Ensuite, je veux dire ici de manière très claire que les agissements sexistes, si nuisibles soient-ils – et je ne suis pas du tout là pour en minorer l’importance –, ne peuvent être qualifiés de harcèlement sexuel. En effet, la loi définit de manière précise ce qu’est le harcèlement sexuel : il s’agit d’actes répétés ou d’une pression grave en vue d’obtenir un acte de nature sexuelle. Ce n’est donc pas la même chose que les agissements sexistes, même si nous devons également combattre ce type de comportement !
Le harcèlement implique des atteintes à l’intégrité physique et morale de la personne qui en est victime. Il légitime l’existence d’un régime de sanctions particulièrement sévères comme la nullité de tous les actes qui sanctionneraient une personne témoignant ou relatant de tels faits, des sanctions pénales pouvant aller jusqu’à deux ans d’emprisonnement, des amendes dont le montant peut s’élever jusqu’à 30 000 euros ou encore, en amont, un régime de preuve aménagé pour faciliter la preuve du harcèlement, introduit par le présent projet de loi.
L’agissement sexiste, aussi condamnable soit-il, ne remet pas en cause cette intégrité physique. Si c’était le cas, on basculerait alors dans une situation que l’on peut qualifier de harcèlement.

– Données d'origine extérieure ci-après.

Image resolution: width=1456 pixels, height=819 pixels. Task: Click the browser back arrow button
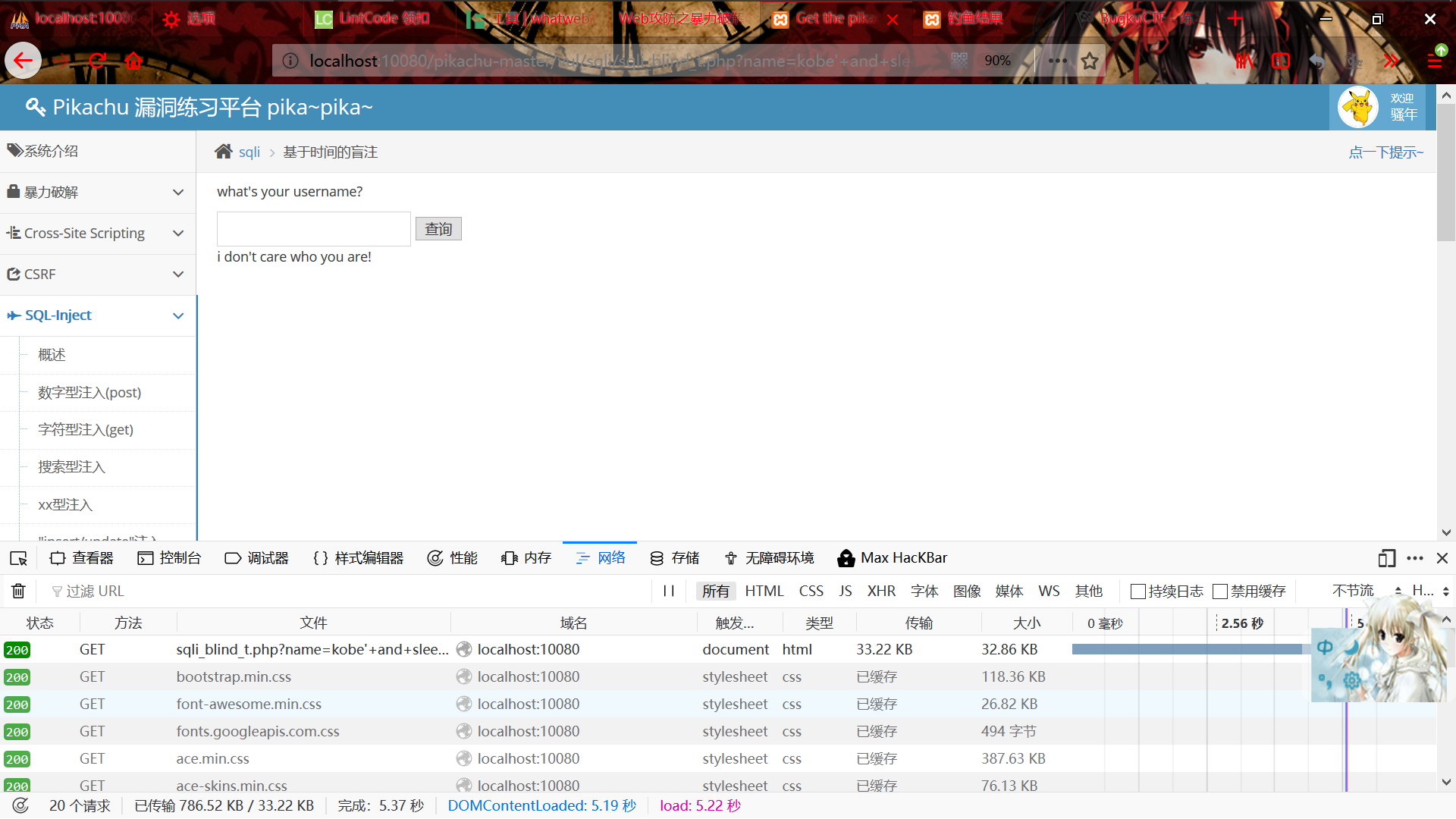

Je crois qu’il est important de dire dans cet hémicycle que vouloir étendre aux agissements sexistes le régime juridique applicable au harcèlement, c’est nier le fait qu’une échelle des peines, qui soit évidemment proportionnée aux manquements constatés, est nécessaire. C’est quelque part contribuer à banaliser le harcèlement.

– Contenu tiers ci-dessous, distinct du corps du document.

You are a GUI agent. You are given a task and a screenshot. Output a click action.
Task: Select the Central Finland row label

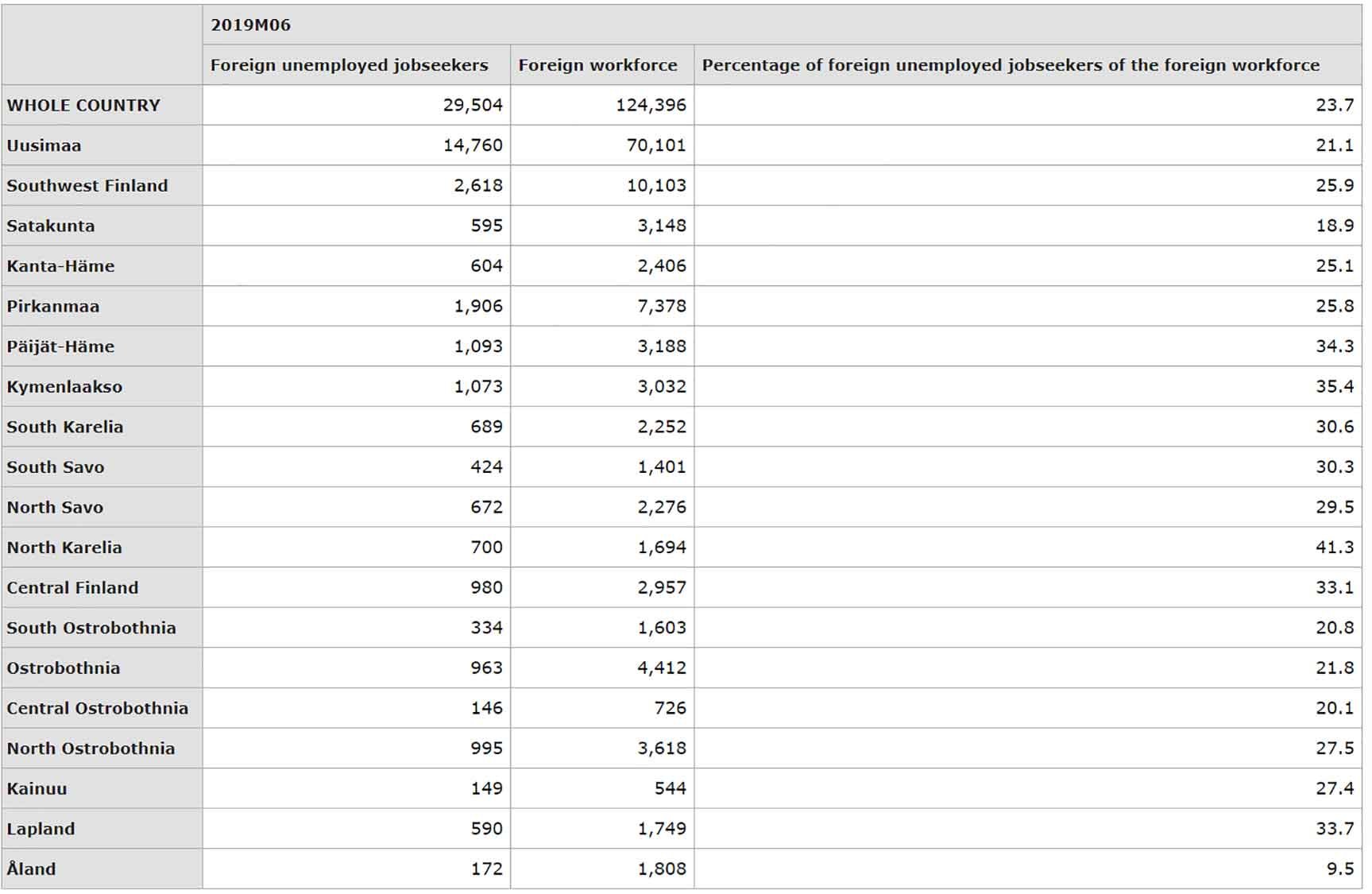tap(71, 587)

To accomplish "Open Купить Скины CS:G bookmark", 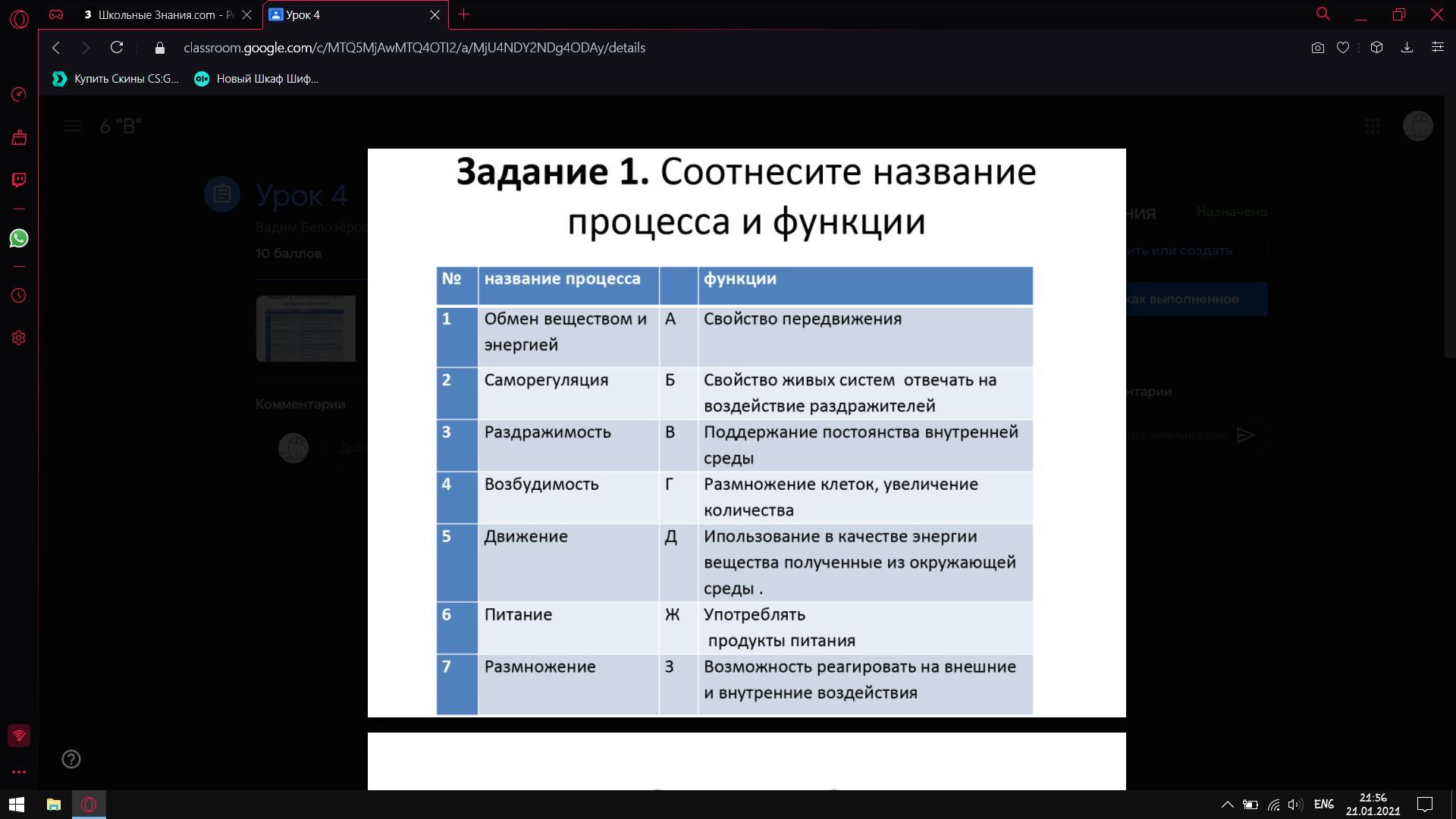I will coord(116,79).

Cela ne veut pas pour autant dire que les agissements sexistes ne seront pas sanctionnés. Les juges pourront prononcer des sanctions civiles et pénales lorsque, par exemple, les agissements sexistes se traduisent par des faits de discrimination.

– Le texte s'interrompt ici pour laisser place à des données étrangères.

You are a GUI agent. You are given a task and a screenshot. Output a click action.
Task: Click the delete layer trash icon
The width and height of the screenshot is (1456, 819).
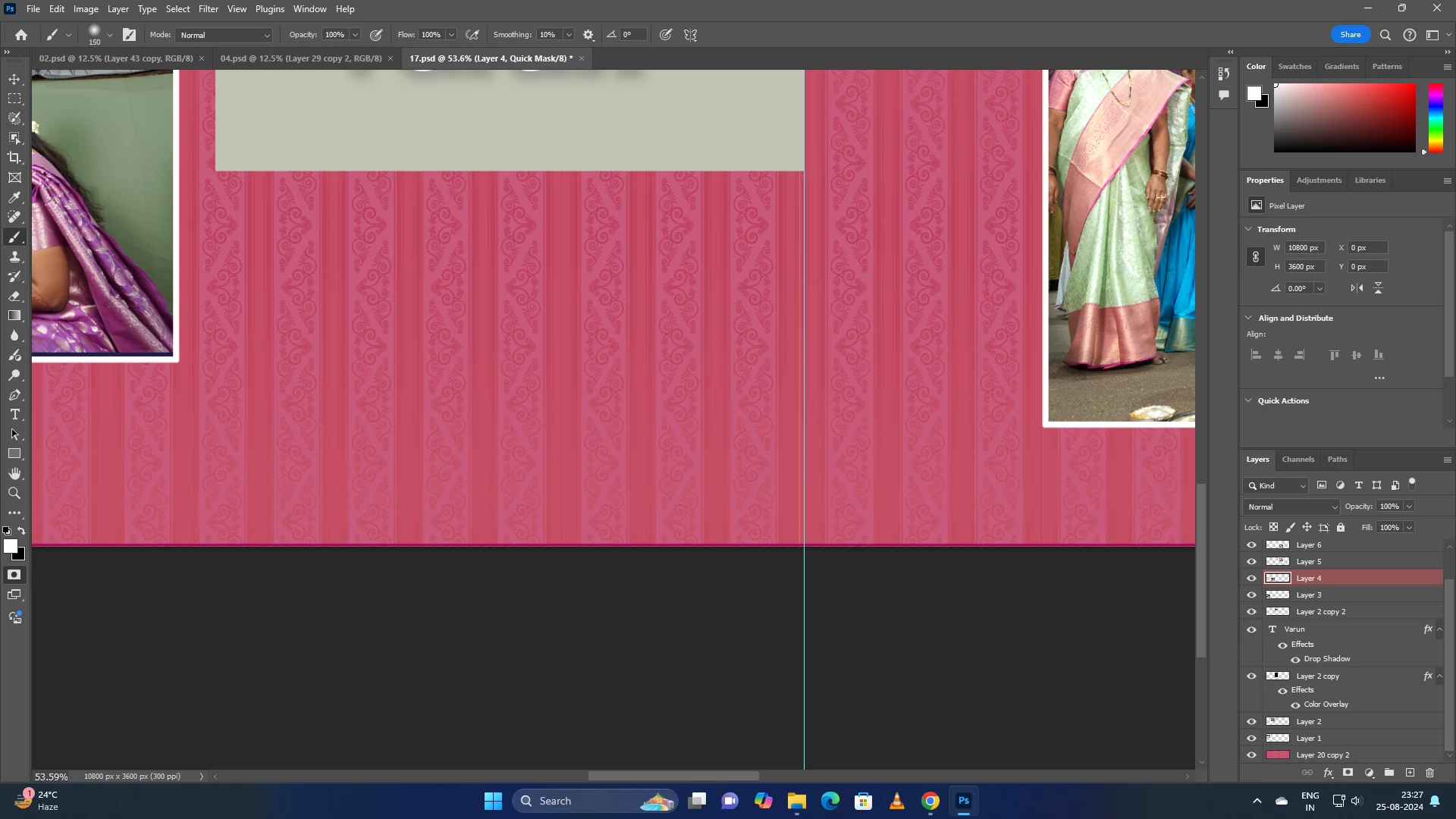1429,773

Concrètement, si un salarié était licencié, il pourrait voir son licenciement annulé. Si ce salarié demandait par ailleurs à être réintégré, il le serait de droit dans le poste ou l’emploi équivalent à celui qu’il occupait et se verrait verser les salaires qu’il aurait dû toucher dans la période comprise entre son licenciement et sa réintégration.
Dans le cas où il subirait une sanction sans licenciement, il verrait sa sanction annulée, le préjudice qu’il aurait subi réparé par le conseil des prud’hommes et, le cas échéant, pourrait demander qu’une sanction pénale soit appliquée à l’employeur.
Voilà ce qu’il m’apparaissait important d’expliquer à propos de tous ces amendements sur les agissements sexistes. Même s’il est évident qu’il nous faut combattre ces agissements et même si le projet de loi prévoit d’améliorer le régime juridique caractérisant ces agissements, le Gouvernement émettra un avis défavorable.